Arif (Toronto, Canada)
" It is a frightening mess" because we as a society have abdicated our personal responsibility to live a generally healthy life and in the process become more and more dependent on the professionals, who, of course have less and less time as health keeps becoming more and more expensive for the simple reason that we still do not live in an world where resources are infinitely cheap.
Meredith (NYC)
Arif.....oh, it's our fault for not living a 'healthy life'? In every single discussion of any disease we get these scolds.
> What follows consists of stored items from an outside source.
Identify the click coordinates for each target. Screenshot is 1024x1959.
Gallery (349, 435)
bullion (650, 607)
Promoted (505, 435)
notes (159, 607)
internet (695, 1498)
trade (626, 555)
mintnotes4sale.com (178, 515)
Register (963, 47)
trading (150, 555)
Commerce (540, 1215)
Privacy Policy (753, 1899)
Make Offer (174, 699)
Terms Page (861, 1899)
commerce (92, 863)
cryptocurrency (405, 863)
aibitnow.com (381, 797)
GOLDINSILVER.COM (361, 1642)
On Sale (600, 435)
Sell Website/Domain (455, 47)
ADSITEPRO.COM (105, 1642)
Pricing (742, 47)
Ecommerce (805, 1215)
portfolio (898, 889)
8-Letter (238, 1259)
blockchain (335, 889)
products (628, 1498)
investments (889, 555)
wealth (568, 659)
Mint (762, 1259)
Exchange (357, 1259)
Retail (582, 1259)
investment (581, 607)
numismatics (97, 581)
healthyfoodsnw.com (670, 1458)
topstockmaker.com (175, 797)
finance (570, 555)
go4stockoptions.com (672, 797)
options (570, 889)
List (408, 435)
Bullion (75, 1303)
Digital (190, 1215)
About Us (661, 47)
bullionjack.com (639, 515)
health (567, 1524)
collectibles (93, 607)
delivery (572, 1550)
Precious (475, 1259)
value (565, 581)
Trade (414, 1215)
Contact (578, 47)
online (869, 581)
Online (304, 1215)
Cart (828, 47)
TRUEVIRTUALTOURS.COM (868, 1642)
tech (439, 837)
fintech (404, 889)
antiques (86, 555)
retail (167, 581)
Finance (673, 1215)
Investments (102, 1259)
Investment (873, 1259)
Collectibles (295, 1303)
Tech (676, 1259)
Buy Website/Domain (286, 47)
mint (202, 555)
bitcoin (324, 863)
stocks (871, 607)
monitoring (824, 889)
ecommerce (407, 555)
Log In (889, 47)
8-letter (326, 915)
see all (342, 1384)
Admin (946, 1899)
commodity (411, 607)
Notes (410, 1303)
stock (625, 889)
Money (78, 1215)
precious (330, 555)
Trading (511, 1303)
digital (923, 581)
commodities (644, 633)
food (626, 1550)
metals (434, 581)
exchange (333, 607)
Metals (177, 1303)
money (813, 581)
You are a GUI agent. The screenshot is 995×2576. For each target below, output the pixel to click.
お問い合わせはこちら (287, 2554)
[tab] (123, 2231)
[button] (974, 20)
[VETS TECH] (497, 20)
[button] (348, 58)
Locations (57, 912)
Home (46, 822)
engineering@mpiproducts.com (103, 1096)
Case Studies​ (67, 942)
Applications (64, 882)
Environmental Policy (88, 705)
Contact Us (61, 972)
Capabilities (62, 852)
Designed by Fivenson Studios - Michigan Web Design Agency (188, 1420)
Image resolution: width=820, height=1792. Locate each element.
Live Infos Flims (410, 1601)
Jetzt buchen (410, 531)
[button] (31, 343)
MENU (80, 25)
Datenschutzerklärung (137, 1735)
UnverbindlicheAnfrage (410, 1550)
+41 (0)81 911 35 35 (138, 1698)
Linda....re the economics, I don't know how much of a factor that is, but we are the country with the most profit driven medicine. A Times article might look at the dozens of other nations with universal, lower cost health care, and see what their situation is if any regarding diagnosis, over testing, over treatment. And do they have the same morass of confusion?
Richard Head (Mill Valley Ca)
We are only now realizing the complexity of all cancers. They all are metabolic abnormalities that take place in each cell, especially the stem cells. This happens simply because we are alive and are cells divide an grow. Each cancer has one or more "drivers', proteins produced by the cells genes that promote the cancer . The cancer can look the same under the microscope but be an entirely different cancer cell mechanism. Even tumors have different drivers (mutations) in the sane tumor. These can be identified and antibodies to block them are being made. This will allow each cancer to be "personalized' and treated. it may even be possible to have blood or even saliva or urine tests that id the abnormal proteins early and the drugs can be given before the cancer can be seen. It is possible vaccines will be made against these proteins that stop them as soon as they are produced.
See letswakeupfolks.blogspot.com-Follow all the cancer pathways and the real cause of cancer for detailed discussion.
asha (brooklyn,n.y.)
As an Oncologist I find it very frustrating. We owe our patients some uniformity even if it means getting another Pathology opinion on every biopsy.
wgeiser (Houston)
As an oncologist you should also know that not all biopsies are definitive. I have no doubt that you can have the type of findings for colon polyps. Tak the polyp out, and find atypical cells that may be Cancer or may not be. It is the nature of the beast.